START Data for the task
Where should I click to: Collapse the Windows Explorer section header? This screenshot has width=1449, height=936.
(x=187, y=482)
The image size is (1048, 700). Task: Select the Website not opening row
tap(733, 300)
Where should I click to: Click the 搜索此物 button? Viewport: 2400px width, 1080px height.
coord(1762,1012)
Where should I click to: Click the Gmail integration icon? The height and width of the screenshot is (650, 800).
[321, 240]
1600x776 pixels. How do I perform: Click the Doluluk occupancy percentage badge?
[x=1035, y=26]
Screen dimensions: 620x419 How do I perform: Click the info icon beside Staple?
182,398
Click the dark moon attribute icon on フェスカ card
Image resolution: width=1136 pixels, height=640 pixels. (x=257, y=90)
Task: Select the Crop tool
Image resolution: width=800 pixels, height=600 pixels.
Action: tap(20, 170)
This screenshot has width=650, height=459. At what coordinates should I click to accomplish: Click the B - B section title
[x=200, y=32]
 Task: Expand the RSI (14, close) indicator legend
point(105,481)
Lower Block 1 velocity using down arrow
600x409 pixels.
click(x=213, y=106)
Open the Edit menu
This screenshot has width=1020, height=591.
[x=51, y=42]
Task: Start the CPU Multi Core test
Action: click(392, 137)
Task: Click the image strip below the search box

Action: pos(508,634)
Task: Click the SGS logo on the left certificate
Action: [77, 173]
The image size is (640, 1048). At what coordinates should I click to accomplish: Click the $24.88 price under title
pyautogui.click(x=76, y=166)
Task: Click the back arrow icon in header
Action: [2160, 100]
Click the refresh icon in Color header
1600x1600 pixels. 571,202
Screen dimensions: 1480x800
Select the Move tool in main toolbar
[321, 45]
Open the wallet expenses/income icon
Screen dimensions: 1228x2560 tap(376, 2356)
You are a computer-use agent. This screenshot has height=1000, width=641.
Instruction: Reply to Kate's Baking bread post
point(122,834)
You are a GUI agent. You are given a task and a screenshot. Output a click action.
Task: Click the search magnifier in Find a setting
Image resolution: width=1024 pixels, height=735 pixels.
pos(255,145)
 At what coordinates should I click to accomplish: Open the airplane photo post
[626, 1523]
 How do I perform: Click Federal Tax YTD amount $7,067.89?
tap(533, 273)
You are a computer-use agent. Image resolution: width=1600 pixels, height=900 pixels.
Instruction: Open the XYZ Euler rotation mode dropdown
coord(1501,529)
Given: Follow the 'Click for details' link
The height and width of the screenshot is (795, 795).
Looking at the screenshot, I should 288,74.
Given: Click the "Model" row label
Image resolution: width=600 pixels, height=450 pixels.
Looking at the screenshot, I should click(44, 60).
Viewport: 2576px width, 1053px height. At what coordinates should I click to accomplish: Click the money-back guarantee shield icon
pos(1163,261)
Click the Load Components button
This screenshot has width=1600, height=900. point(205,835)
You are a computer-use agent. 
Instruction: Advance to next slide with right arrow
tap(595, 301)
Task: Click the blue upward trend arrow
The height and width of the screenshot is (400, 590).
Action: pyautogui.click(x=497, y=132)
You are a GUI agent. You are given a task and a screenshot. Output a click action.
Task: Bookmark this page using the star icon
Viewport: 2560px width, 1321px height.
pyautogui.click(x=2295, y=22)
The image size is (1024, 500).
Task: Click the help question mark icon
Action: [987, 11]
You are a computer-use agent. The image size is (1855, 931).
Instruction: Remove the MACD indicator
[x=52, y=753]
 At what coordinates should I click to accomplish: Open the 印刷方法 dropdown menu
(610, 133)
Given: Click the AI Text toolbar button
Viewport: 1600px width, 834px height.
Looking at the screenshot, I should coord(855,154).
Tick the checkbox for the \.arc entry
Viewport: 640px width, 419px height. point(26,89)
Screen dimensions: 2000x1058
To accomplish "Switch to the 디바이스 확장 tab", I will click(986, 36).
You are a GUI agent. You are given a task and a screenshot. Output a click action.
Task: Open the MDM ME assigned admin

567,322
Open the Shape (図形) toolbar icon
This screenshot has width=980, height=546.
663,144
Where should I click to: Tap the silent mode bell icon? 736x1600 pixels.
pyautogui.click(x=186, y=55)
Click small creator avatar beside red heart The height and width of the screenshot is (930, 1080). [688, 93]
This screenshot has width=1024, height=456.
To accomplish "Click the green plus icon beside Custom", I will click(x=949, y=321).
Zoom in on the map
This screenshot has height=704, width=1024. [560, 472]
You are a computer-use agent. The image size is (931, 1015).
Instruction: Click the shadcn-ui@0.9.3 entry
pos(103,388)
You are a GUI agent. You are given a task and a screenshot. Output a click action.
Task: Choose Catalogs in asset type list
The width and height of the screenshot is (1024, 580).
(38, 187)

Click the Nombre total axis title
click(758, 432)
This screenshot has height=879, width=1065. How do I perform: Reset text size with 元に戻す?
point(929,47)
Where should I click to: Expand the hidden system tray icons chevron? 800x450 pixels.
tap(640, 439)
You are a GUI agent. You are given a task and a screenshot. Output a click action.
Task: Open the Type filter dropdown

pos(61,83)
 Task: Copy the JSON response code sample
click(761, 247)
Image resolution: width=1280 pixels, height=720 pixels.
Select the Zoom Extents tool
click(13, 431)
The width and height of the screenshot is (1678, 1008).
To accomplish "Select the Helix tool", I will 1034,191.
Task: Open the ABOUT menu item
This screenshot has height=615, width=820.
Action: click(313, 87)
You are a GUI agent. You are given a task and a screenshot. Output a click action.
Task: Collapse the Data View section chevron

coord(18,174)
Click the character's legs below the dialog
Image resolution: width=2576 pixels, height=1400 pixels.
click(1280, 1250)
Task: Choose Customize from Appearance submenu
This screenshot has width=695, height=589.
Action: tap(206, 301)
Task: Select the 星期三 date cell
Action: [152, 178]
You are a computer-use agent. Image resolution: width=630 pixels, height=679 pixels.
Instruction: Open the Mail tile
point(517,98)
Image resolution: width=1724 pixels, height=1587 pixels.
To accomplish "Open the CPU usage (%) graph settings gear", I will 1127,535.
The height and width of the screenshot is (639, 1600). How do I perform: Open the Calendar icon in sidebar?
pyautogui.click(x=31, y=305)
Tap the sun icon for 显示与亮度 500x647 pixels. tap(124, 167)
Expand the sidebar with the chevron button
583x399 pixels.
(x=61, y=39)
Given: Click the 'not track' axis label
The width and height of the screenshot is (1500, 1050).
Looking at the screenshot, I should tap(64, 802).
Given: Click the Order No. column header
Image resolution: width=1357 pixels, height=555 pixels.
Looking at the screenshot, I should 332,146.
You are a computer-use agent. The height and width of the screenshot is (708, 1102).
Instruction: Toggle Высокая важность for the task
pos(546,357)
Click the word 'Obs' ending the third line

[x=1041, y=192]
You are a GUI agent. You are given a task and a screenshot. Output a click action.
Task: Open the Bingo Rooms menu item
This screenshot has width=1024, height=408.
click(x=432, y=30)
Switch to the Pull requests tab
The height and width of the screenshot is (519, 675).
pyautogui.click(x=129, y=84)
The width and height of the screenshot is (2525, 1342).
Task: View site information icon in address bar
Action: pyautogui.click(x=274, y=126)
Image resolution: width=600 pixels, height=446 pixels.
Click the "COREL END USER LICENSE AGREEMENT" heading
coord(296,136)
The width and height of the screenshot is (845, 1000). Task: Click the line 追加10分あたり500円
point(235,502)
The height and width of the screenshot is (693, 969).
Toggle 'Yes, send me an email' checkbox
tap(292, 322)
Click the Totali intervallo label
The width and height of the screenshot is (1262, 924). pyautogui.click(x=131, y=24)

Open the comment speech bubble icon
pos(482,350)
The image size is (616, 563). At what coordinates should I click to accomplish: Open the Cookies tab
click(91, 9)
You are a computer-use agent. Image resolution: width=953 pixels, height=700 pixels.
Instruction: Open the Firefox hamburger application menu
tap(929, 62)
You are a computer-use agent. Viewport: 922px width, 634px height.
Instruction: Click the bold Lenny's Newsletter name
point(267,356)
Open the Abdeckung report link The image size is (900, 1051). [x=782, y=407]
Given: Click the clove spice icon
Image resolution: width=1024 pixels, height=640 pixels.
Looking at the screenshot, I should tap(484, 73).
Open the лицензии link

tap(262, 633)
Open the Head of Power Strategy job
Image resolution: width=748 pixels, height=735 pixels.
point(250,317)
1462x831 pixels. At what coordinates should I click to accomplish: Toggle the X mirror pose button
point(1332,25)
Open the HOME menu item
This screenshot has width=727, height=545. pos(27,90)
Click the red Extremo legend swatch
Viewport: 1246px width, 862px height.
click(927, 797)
END Data for the task
In the entries above, count each line containing the word "Choose" and reply with only the count.

### Solution to the exercise
2